◆ Assignment: Going down the listing below, print exactly each line from the one with "Task: Sign in with Facebook icon" up to and including the one with "This screenshot has height=868, width=1389.", and skip the rest.

◆ Material provided:
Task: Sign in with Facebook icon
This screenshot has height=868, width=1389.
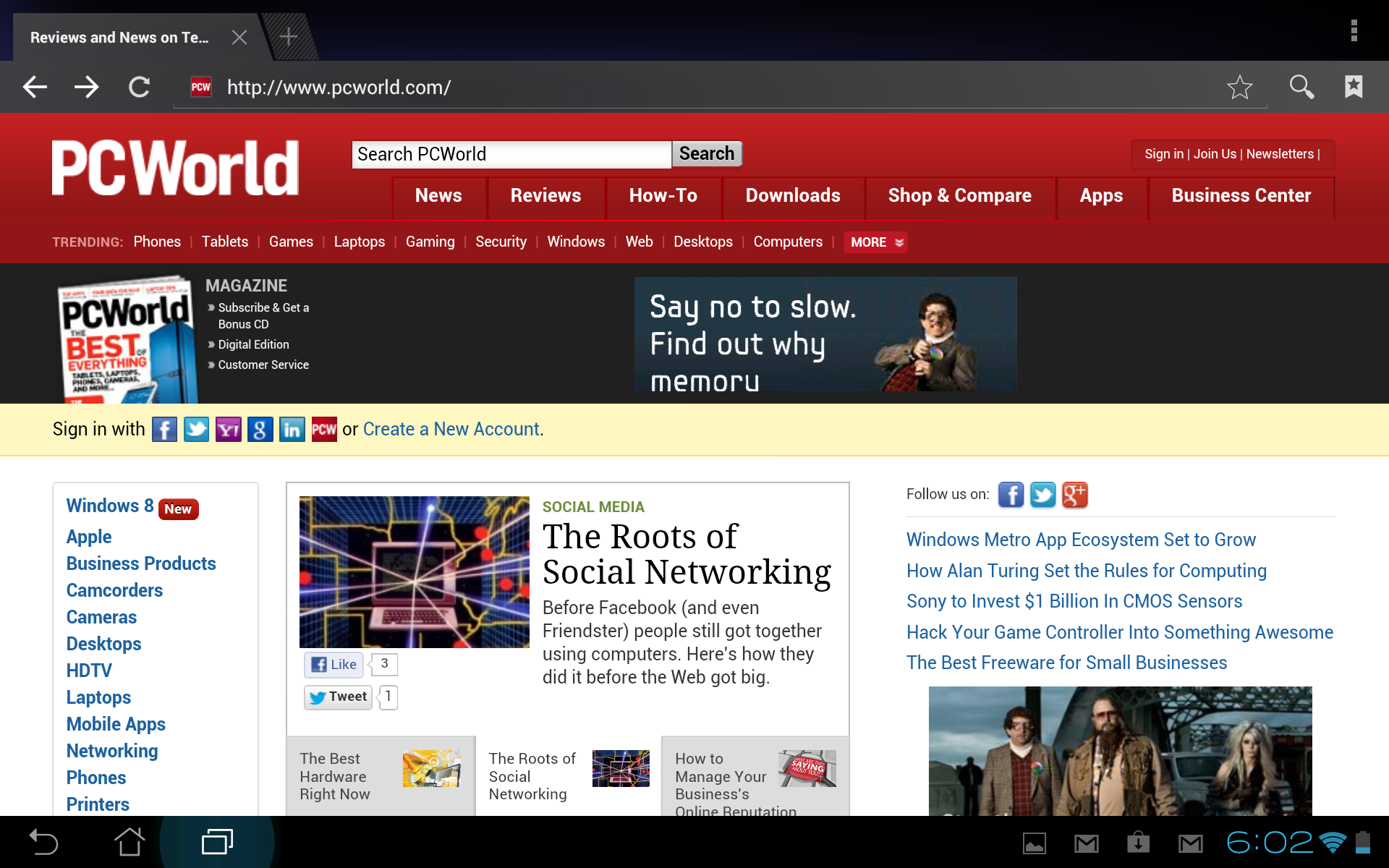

---

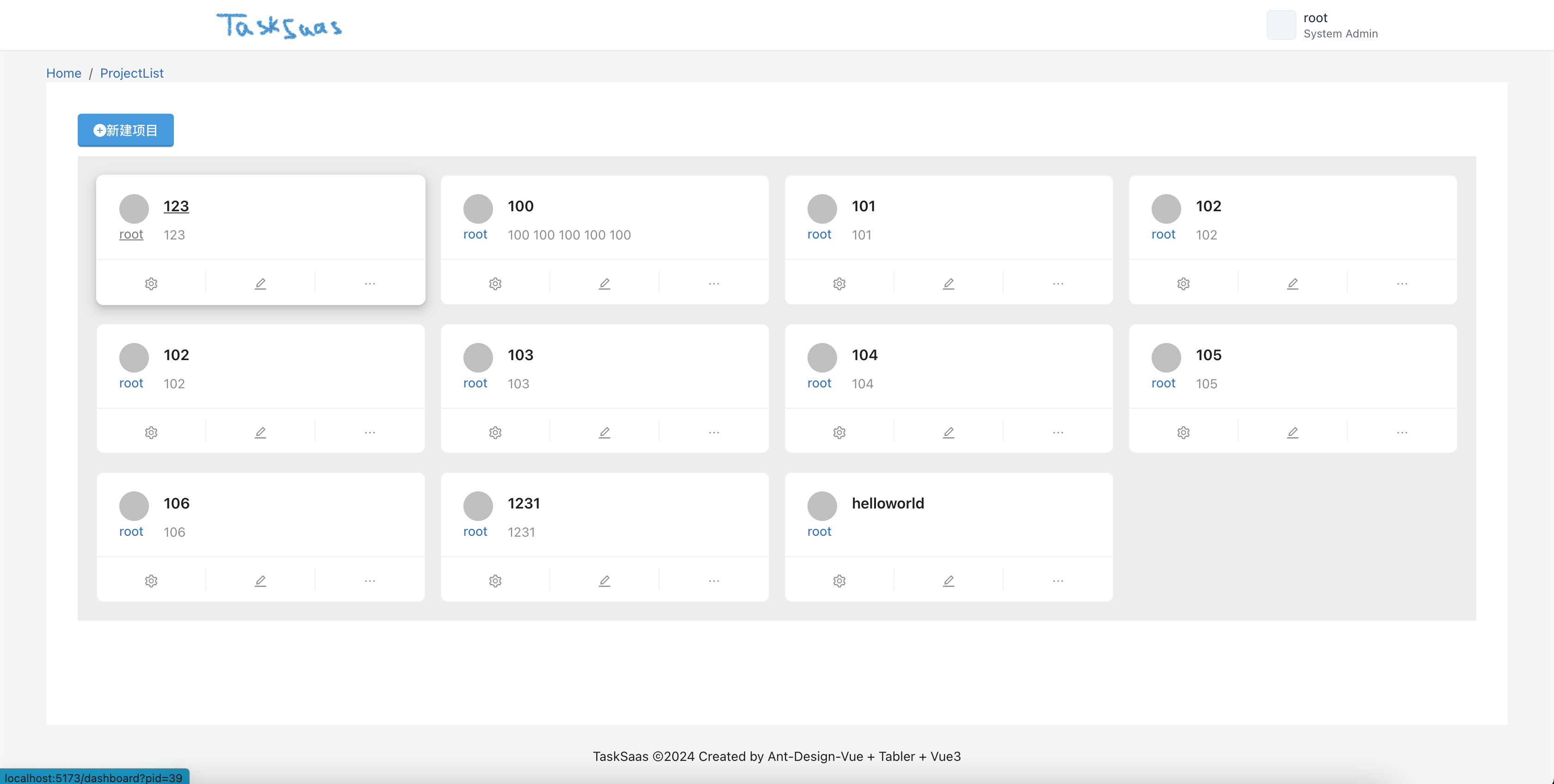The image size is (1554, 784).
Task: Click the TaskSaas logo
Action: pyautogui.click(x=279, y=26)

◆ Response for this exercise:
Task: Sign in with Facebook icon
This screenshot has height=868, width=1389.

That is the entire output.